Question 3 and Question 4. (Parts supported or opposed, and reasons for submission)

Our concerns focus on the actual provisions that are to be made for cycling and walking facilities.

We note that Transit does not intend to provide actual cycling and walking paths beyond the Gilchrist Rd intersection with Avalon Drive, and that in most cases the suggestion is that facilities for cycling and walking will be the responsibility of the appropriate regional authority. Even at the Avalon Drive section, the cycle path and walkway is only on the western side of the road, leaving cyclists and pedestrians with major problems if they need to cross the road (this being an 80kph area).

The potential access to the Wintec Campus looks complex for pedestrians and cyclists, as there is a major interchange at this location. While cycle lanes are provided on the bridges, the safety of the regions leading up to the bridges is questionable.

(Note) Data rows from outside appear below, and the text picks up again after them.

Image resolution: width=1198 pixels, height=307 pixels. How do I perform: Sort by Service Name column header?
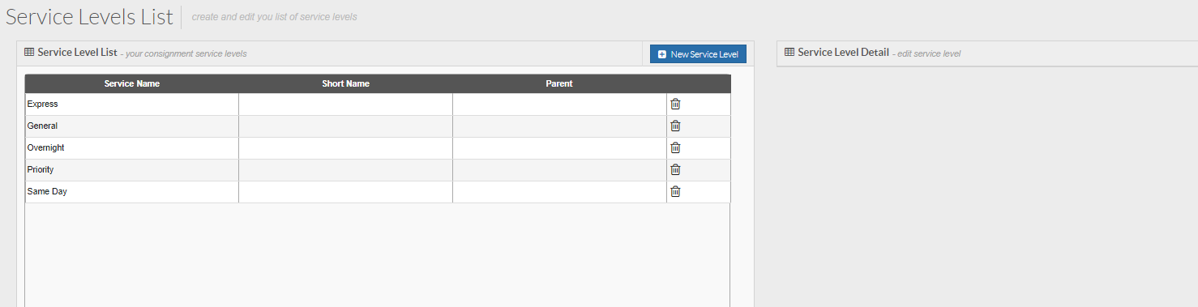pos(132,83)
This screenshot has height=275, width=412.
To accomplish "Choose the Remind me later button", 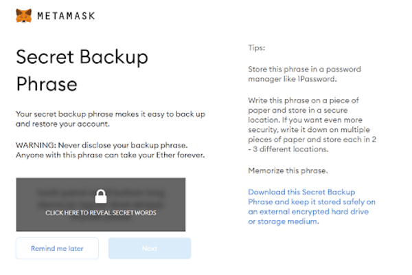I will click(57, 248).
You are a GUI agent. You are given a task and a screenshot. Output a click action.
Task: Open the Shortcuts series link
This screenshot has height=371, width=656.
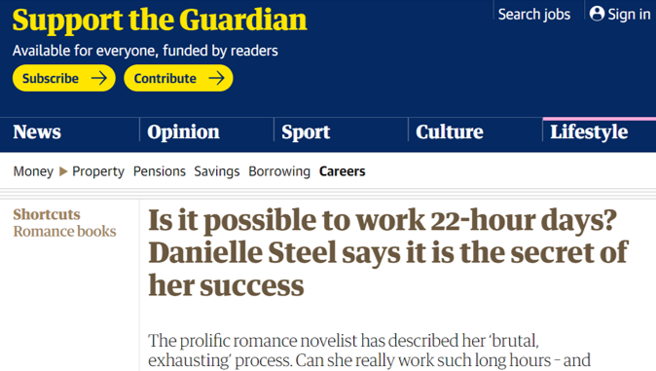point(47,214)
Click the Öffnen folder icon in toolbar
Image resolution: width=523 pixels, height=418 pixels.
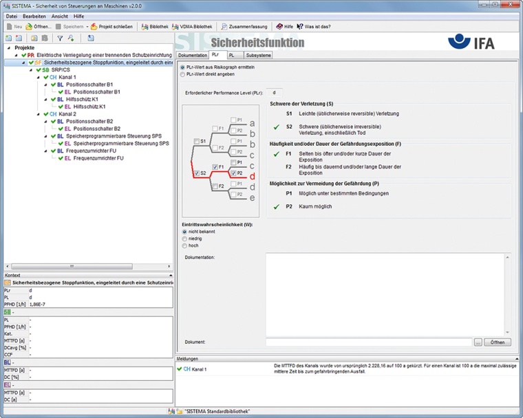click(x=30, y=26)
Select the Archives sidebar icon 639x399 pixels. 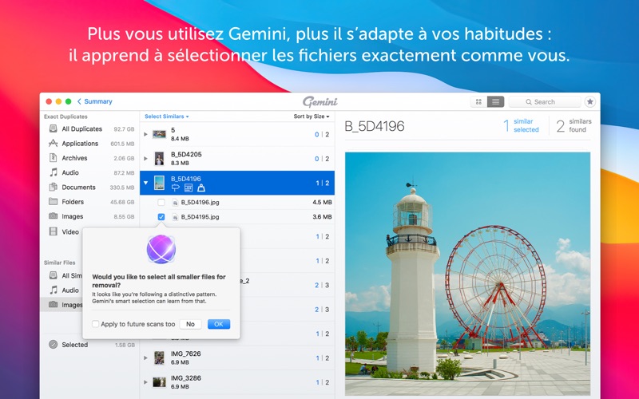(x=53, y=157)
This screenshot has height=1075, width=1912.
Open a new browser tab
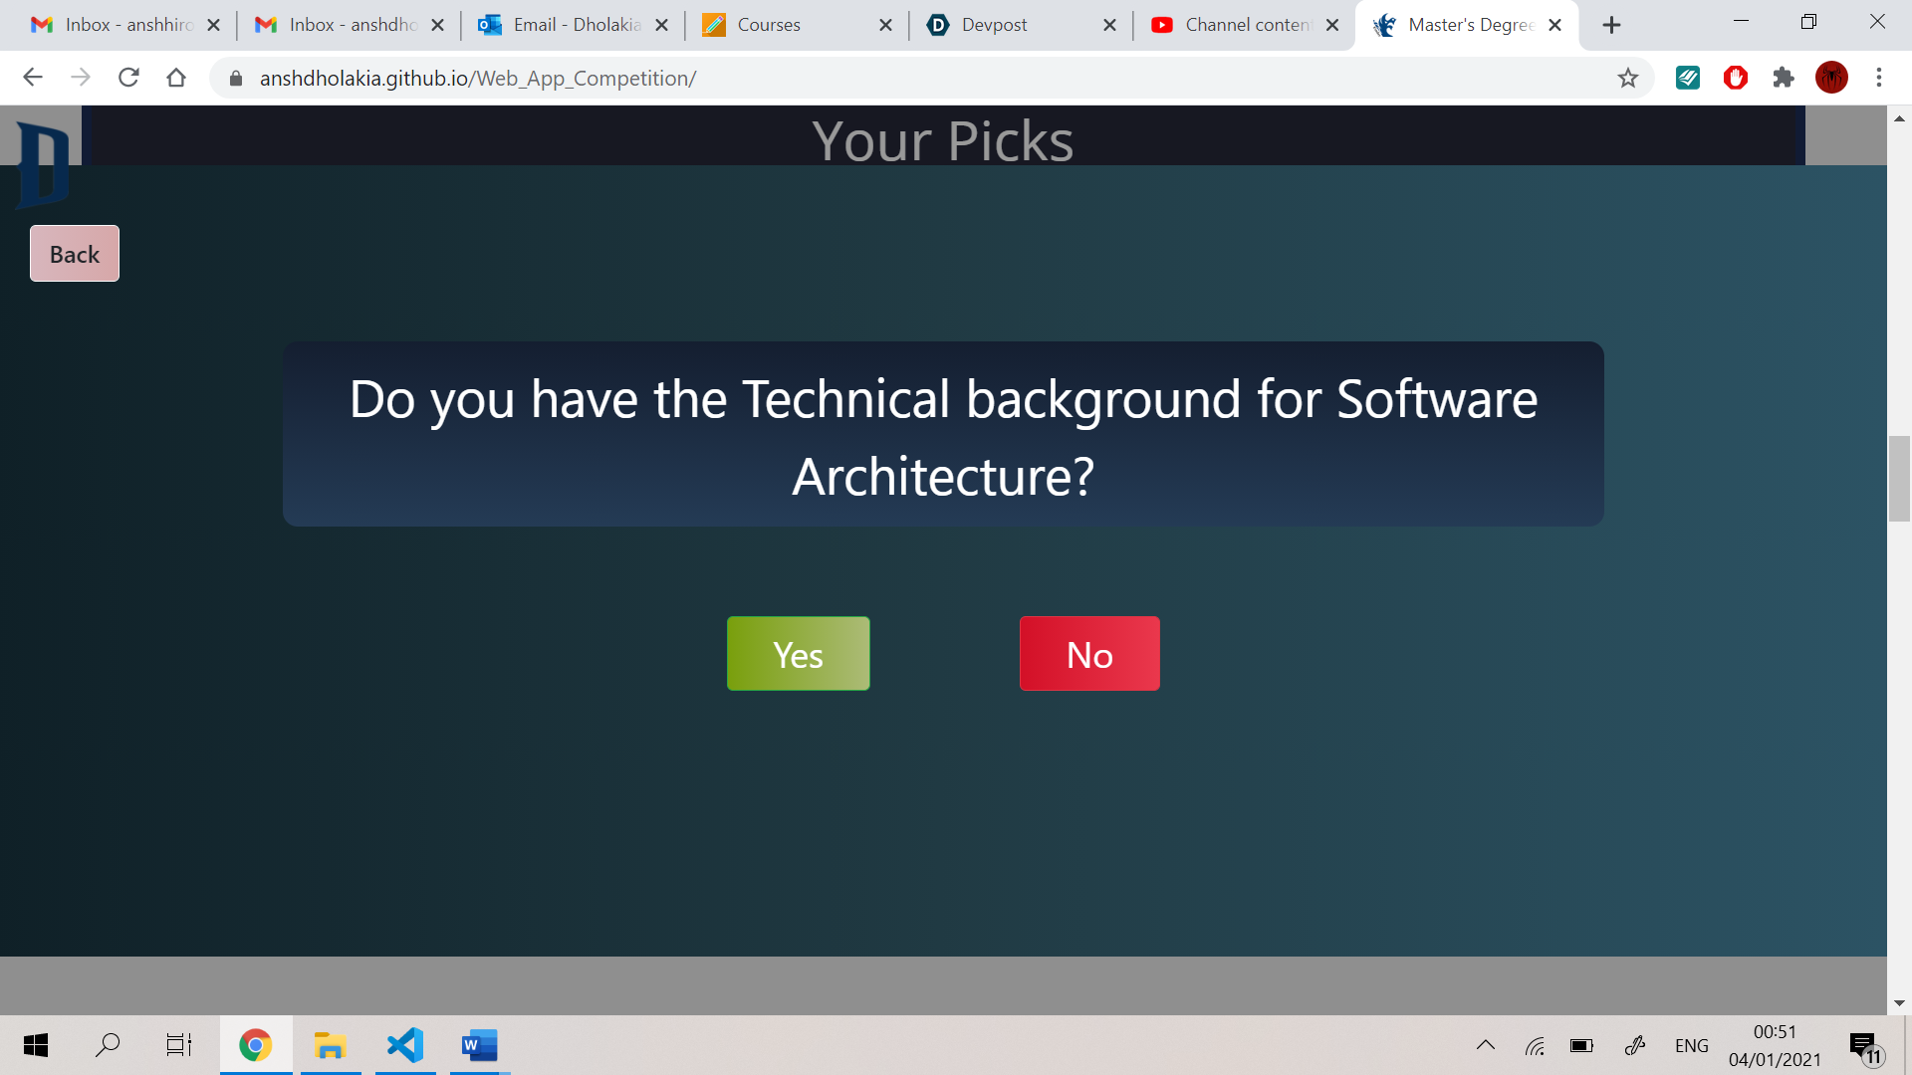1611,25
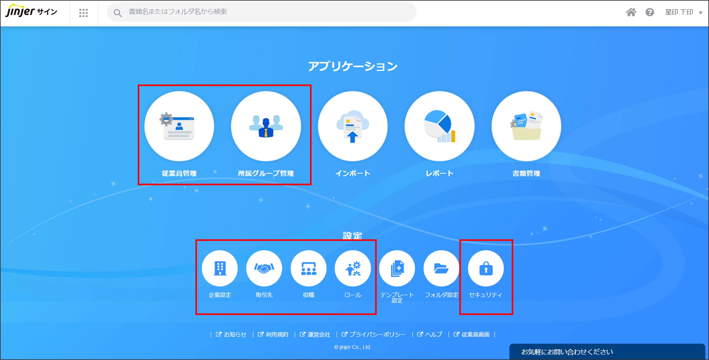Open the 従業員管理 application icon
The height and width of the screenshot is (360, 709).
(x=179, y=126)
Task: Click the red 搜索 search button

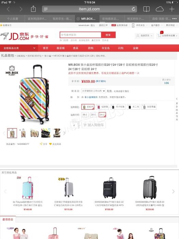Action: (108, 35)
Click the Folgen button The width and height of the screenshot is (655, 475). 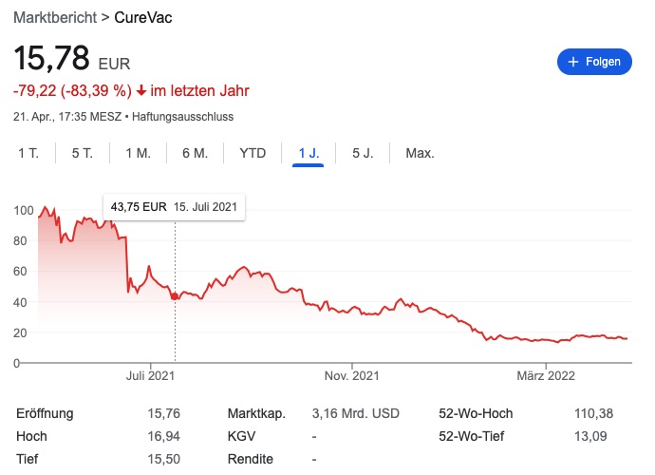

The cycling and walking facilities also must be of a standard to accommodate inexperienced cyclists and young pedestrians, since there are considerable residential areas around the bypass location, and these will be likely to grow further over the years. While we recognise that many cyclists and walkers will not want to be on the bypass itself, it is vital that high quality, safe routes be provided over and around the bypass, and that the off-bypass routes are efficient and easy to use.

For real safety of all road users, it would be desirable to have completely separated cycle and walking facilities, as on Wairere Drive in Hamilton. However, this kind of facility is only provided by HCC for major arterial routes. It seems that all roads proposed in the Rotokauri development area will be classified as minor arterials and as a result no off-road facilities will be provided. This is likely to lead to cyclists being frightened off the still very busy road and onto footpaths, with all the attendant dangers of reversing vehicles and unpleasant interactions with pedestrians.

From the information available, it appears that there are relatively few points at which the new bypass can be crossed. It also appears that at least two roads, Te Kowhai and Ruffell, are to be severed and become cul-de-sacs. We are concerned that for local transport purposes, where residents are meant to be being encouraged to cycle and walk, there may be considerable barriers created by the bypass which impede the use of active transport modes. If a cyclist (or even worse, a walker) has to do a 1km detour or more to find a place to cross the bypass safely and get from one area of their suburb to another, this will be a huge discouragement and will probably result in an increase in unnecessary car use.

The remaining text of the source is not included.